I can honestly say that there are few people more than myself that would of given anything to have seen non-converged PDA devices continue to grow. Ever played Doom3? Do you recall how the PDA was very much a part of the games world of every day use. More or less that is what I had hoped PDA would amount too. Anyone remember Carl Yankowski and his vision of wireless PDAs? The man was before his time. His visions didn't include wireless Carriers dictating how PDAs should be used, but a society that would of embraced Bluetooth and WiFi, where our data could be accessed, received, and sent from almost anywhere through our PDAs. He even envisioned how our PDAs would or could be come our Digital Wallets, passports, IDs and everything else. That when we would go shopping our PDAs could communicate with POS devices and make the transaction for us. When we would walk into a hotel our devices would register us in right at the entrance without the need of going to the desk, and so on, and so on, and the best part of it all of his visions was that all of this was happening from out handhelds, not from a wireless carrier controlled converged device where we are required to pay monthly fees to just use our devices. But none of that happened, (because of the ipod sucked all the attention away from PDAs, and because Palm Inc,the WORLD known and number 1 handheld maker (with the exception of some crap company that sold cheap PDAs only to china) kept screwing around with buying companies, Building a new corporate headquarters – than realizing they were too broke to finish the project, splitting, selling, changing their names, new logos, getting fighting with the company which than made their only OS, have too much dang pride to go with their new OS when it was available, re-changing their name, and crap like that which took away from what they should of been doing which was making sure there PDAs maintained the number 1 selling device in the entire world As someone mentioned, anything mobile computing should have been a Palm, but wasn’t.

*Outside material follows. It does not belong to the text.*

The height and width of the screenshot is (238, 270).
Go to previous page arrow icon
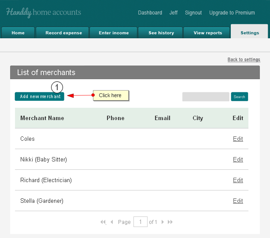tap(112, 222)
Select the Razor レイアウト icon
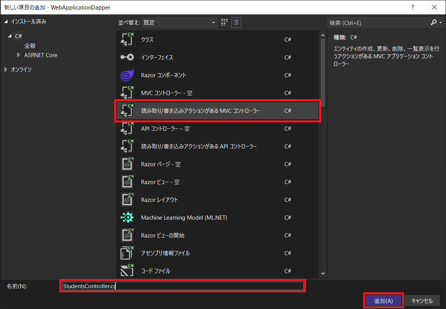 click(127, 200)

Honestly I am surprised that Palm has any presence at all today, and it's only because of the Treo (and the Windows Mobile at that) which is still branding Palm in new markets and giving them any kind of rand recognition any more.

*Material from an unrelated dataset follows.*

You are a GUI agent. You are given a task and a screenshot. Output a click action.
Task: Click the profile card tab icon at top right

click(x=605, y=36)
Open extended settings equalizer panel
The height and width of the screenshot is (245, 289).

Come on people, wake up... Despite what you think.. The Palm OS is dead.. not because it isn't any good (though it is showing it’s age very badly), but because Palm has already given up on it. Say good bye to the Palm OS and to stand alone PDAs. You might as well go out and by an 8-track player or better yet a MiniDisc. Don’t be the last person on the titanic, 200 feet under water believing that everyis going to be alright.
Palm for linux will be way too little and way too late to make any difference. Sure die hard Palm users will rejoice and snap up the new devices, but much like the Newton Hippies of the late 90's and Novell, they were the only ones who hadn't yet realized that the market had long past them.

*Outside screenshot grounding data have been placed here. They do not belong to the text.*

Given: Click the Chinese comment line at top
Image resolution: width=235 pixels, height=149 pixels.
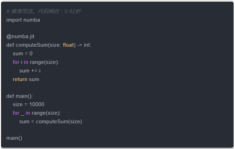Looking at the screenshot, I should tap(43, 11).
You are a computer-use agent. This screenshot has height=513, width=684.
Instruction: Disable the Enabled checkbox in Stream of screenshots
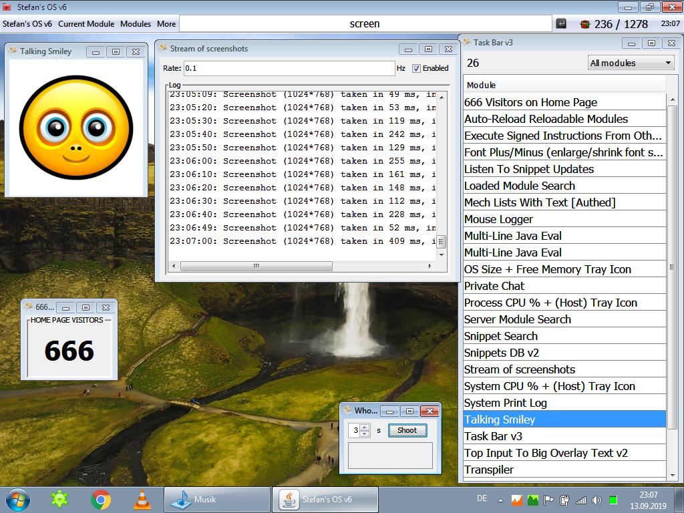[x=416, y=68]
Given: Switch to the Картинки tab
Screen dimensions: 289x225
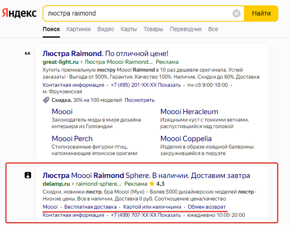Looking at the screenshot, I should click(78, 29).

As much as I HATE Converged devices, they are where it's all at. And truth be told, once you get over the fact that they are expensive and you are spending $65 bucks plus a month, they really are pretty freaking cool, and you’ll be left wondering how you ever lived with out one before.
RE: Stuck in a time vortex?
I have a Motorola V635 and a Palm T3. I will continue to live without a converged device, because I simply could not function with one. I'd be miserable with a bulky ugly unwieldy phone that looks ridiculous held up to my head, and an undersized, underpowered PDA.
http://vtbsd.net/winhelp/
RE: Stuck in a time vortex?
I think Palm's right when they say the Treo is "just the right size". Okay, so it could be a bit thinner, but they've definitely hit the smartphone sweet spot in terms of height and width. Pretty much every preview of the new models says they feel very nice in your hand.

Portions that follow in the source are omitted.